═════ PROVIDED TEXT

- Promotional poster
- Starring: Sutton Foster; Debi Mazar; Miriam Shor; Nico Tortorella; Hilary Duff; Peter Hermann; Molly Bernard; Charles Michael Davis;
- No. of episodes: 12

Release
- Original network: TV Land
- Original release: June 5 – August 28, 2018

Season chronology
- Next → Season 6

= Younger season 5 =

The fifth season of Younger, an American comedy-drama television series created by Darren Star, was ordered on April 20, 2017. It premiered on June 5, 2018, and revolves around the lead Liza Miller, who has to manage her career in the publishing company having faked her identity as a younger woman to get her job, whereas her romantic life is marked by ups and comings. The season was produced by Darren Star Productions and Jax Media, with Star serving as showrunner.

Sutton Foster stars as Miller, with Debi Mazar, Miriam Shor, Hilary Duff, Nico Tortorella, Molly Bernard and Peter Hermann also returning from the fourth season. They are joined by Charles Michael Davis, who was promoted to series regular. The fifth season is the first to feature a Christmas special episode. Younger was renewed for a sixth season on June 4, 2018.

== Cast ==
=== Main ===
- Sutton Foster as Liza Miller
- Debi Mazar as Maggie Amato
- Miriam Shor as Diana Trout
- Nico Tortorella as Josh
- Hilary Duff as Kelsey Peters
- Peter Hermann as Charles Brooks
- Molly Bernard as Lauren Heller
- Charles Michael Davis as Zane Anders

=== Recurring ===
- Chris Tardio as Enzo De Luca
- Jason Ralph as Jake Devereux
- Jennifer Westfeldt as Pauline Turner-Brooks

=== Guest ===

- Grant Shaud as Bob Katz
- Richard Masur as Edward L.L. Moore
- Alanna Masterson as Kiara Johnson
- Christian Borle as Don Ridley
- Tessa Albertson as Caitlin Miller
- Jesse James Keitel as Tam
- Gina Gershon as Chrissie Hart
- Michael McKenzie as Luca
- Lois Robbins as Penelope
- Paul Fitzgerald as David Taylor
- Maddie Corman as Julia Katz
- Sarah Cohen as Rose Katz
- Tonye Patano as Akilah Jeffreis
- Stephanie Szostak as Dr. Sophia Bell
- Sally Pressman as Malkie
- Martha Plimpton as Cheryl Sussman
- Laura Benanti as Quinn Tyler
- Michael Urie as Redmond
- Phoebe Dynevor as	Clare

==Episodes==

| No. overall | No. in season | Title | Directed by | Written by | Original release date | U.S. viewers (millions) |
| 49 | 1 | "#LizaToo" | Steven Tsuchida | Darren Star | June 5, 2018 | 0.60 |
Sexual misconduct allegations against Edward L.L. Moore leads Empirical Press to postpone his new novel. Marketing companies warn that they are dropping promotions of his work. Kelsey and Zane continue their quasi-rivalry while she discovers that Pauline's book is not being published under Millennial. Liza and Charles discuss their feelings, and she decides not to get between him and Pauline. The company changes its promotion focus to Pauline's book, which is sent back to printing to receive Millennial's label. As payback, Moore reveals Liza's secret to Charles.

══════════
═════ INFORMATION SHOWN

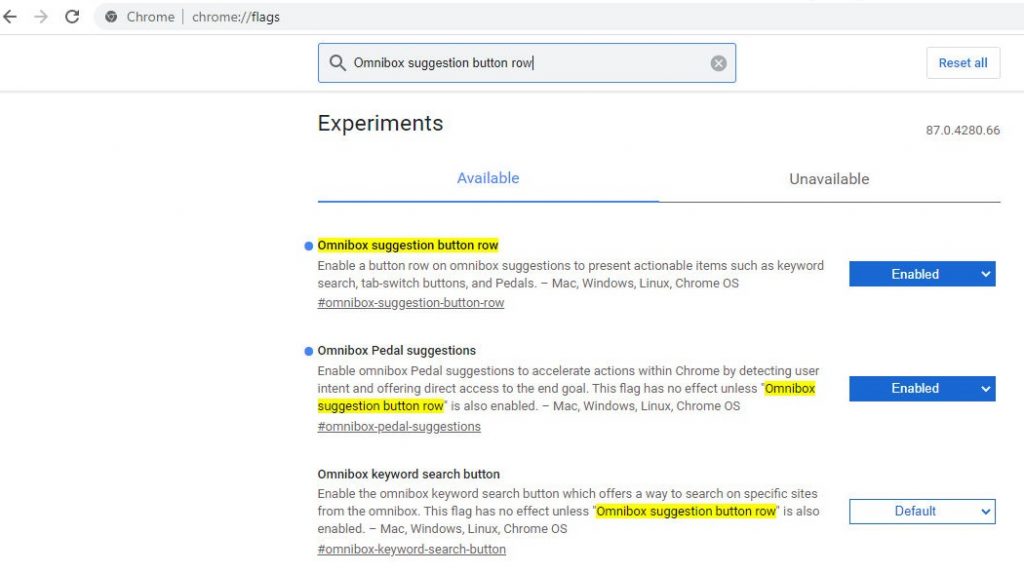Click the magnifier icon in flags search
1024x572 pixels.
coord(337,63)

══════════

## WORK TO COMPLETE:
1. Do these statements agree with the Younger season 5 article? Answer yes or no for each, and quote the exact words from the article that decide it.
(a) The season first aired on June 5, 2018.
(b) Charles Michael Davis joined the season as a guest star.
(c) This season was the first one to have a Christmas special episode.
2. Name every actor the Younger season 5 article lists under "Recurring," along with the character each one plays.
3. From the Younger season 5 article, quote the passage that begins at the words "The fifth season of" and stops after "serving as showrunner.".

## FULL SOLUTIONS:
1.
(a) Yes: "It premiered on June 5, 2018"
(b) No: "They are joined by Charles Michael Davis, who was promoted to series regular."
(c) Yes: "The fifth season is the first to feature a Christmas special episode."

2.
- Chris Tardio as Enzo De Luca
- Jason Ralph as Jake Devereux
- Jennifer Westfeldt as Pauline Turner-Brooks

3.
The fifth season of Younger, an American comedy-drama television series created by Darren Star, was ordered on April 20, 2017. It premiered on June 5, 2018, and revolves around the lead Liza Miller, who has to manage her career in the publishing company having faked her identity as a younger woman to get her job, whereas her romantic life is marked by ups and comings. The season was produced by Darren Star Productions and Jax Media, with Star serving as showrunner.